Plaintiff, a stockholder of Republic Services, Inc., brought a derivative suit alleging that the board of directors of Republic breached its fiduciary duties and committed waste by, among other claims, failing to minimize taxes through its incentive payments to defendants.  In rejecting plaintiff's claims, the Court affirmed that "there is no general fiduciary duty to minimize taxes," and that a company's tax policy "typify[ies] an area of corporate decision-making best left to management's business judgment, so long as it is exercised in an appropriate fashion."  The Court further held that the decision of the independent board to rely on an IRS revenue ruling in setting compensation was within the business judgment of the board, and therefore dismissed plaintiff's associated waste claim. 

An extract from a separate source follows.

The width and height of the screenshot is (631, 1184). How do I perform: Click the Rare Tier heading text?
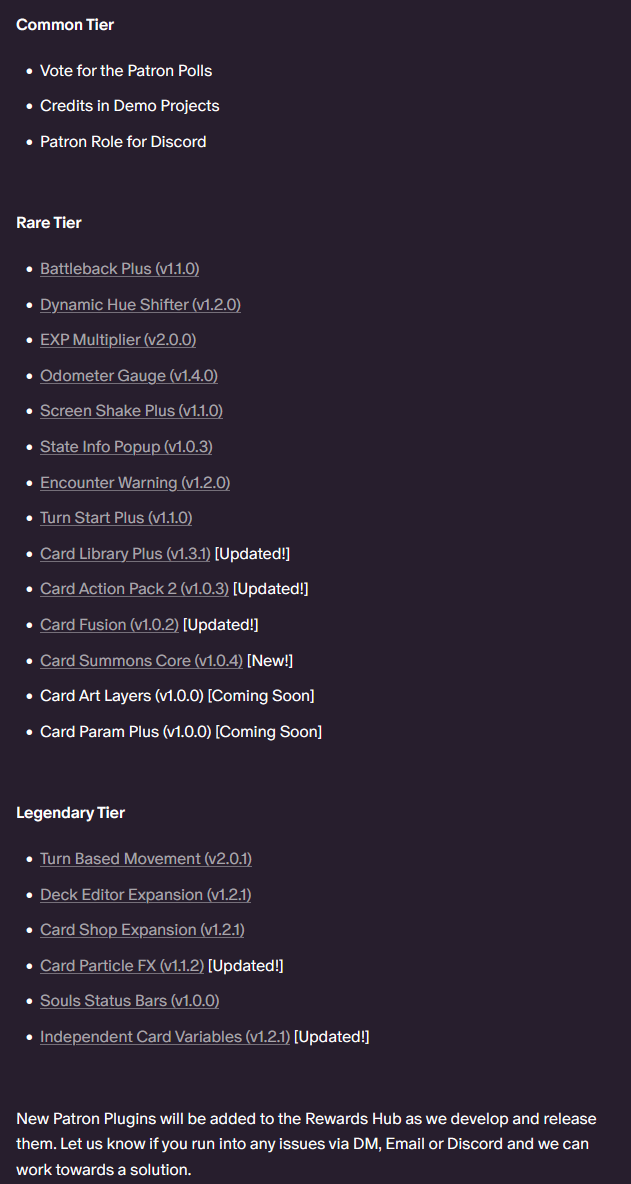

The Court agreed, however, with plaintiff's separate claim that a stock option plan, although approved by the company's board of directors and stockholders, did not enjoy the business judgment rule protection, as it was self-interested and gave directors the sole discretion regarding the number of stock options they could issue themselves as compensation.  According to the Court, stockholders must impose some meaningful limit on the board and a plan must have "sufficiently defined terms" for a plan to be protected under the business judgment rule.  Where directors are interested in a stock option plan transaction, the board must prove that the transaction meets the heightened "entire fairness" standard, in that it is inherently fair to the stockholders, both procedurally and economically.

Seinfeld v. Slager, et al., C.A. No. 6462-VCG (Del. Ch. June 29, 2012)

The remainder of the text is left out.